Закрывая за Надей дверь, Тоня ощутила знакомый запах духов. Запах этот раздражал ее давно, однако она не придавала ему значения. Только теперь слабая догадка пришла к ней, но она не позволила этой мысли развиться и поразить ее сознание неожиданным открытием.
На улицу Надя выскочила вприпрыжку, довольная собой. Тоненькая и устремленная, улыбаясь, она спешила к метро, и прохожие смотрели ей вслед. Она предчувствовала, что отец дома. Но когда действительно застала его на кухне, вспомнила: он утром говорил, что после совещания приедет рано, а потом снова уедет и ночевать не вернется. Она была уверена, что у него есть женщина, не может не быть. Просто он считает ее ребенком, и это скрывает. И раньше бывало, он неожиданно заявлял, что не придет ночевать — у него командировка. А тут не объяснил причину — не захотел врать.
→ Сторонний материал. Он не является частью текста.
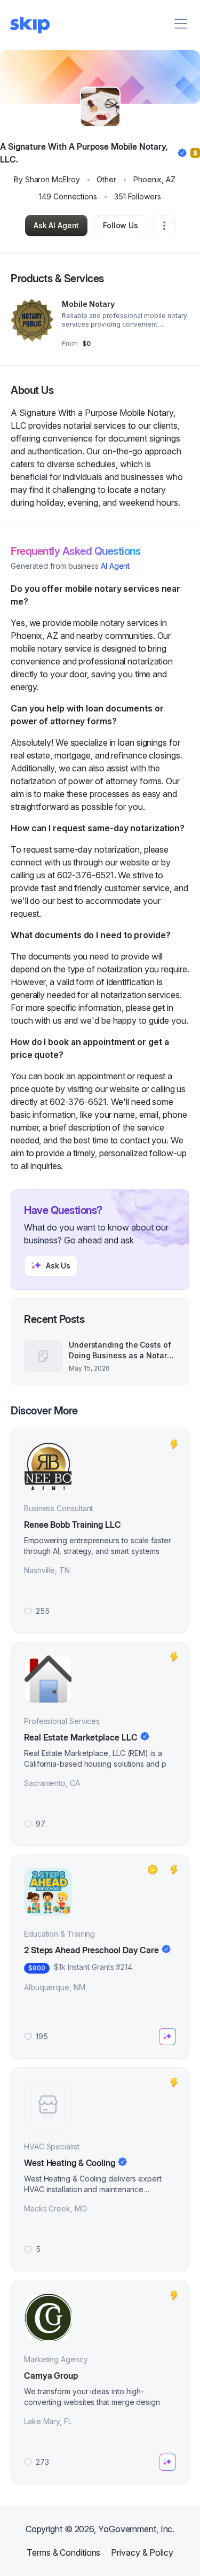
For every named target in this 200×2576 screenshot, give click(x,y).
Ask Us (58, 1265)
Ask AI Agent (56, 225)
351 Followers (137, 196)
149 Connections (68, 196)
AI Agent (115, 565)
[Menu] (180, 23)
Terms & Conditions (63, 2552)
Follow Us (120, 225)
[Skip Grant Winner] (152, 1869)
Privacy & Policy (142, 2552)
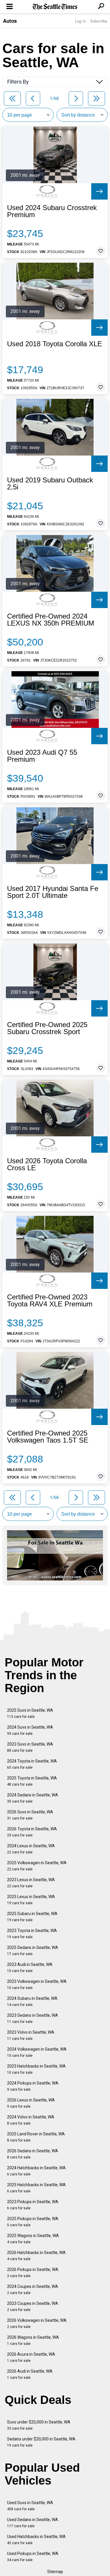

Это уже прогресс.
— Здравствуй, папочка!
Василий Гордеевич сидел без пиджака в белой рубашке с расслабленным галстуком и жевал. Она обняла отца за шею, прижалась к его спине. Из Надиной комнаты доносилась музыка, ласковая и мягкая.
— Это ты включил проигрыватель?
— Да!
— Ты что — влюбился?
Он молча усмехнулся.
— Выбрит тщательней, чем обычно, музыка…
— Побрился в парикмахерской ЦК, пластинку мне подарил мой зам. Все?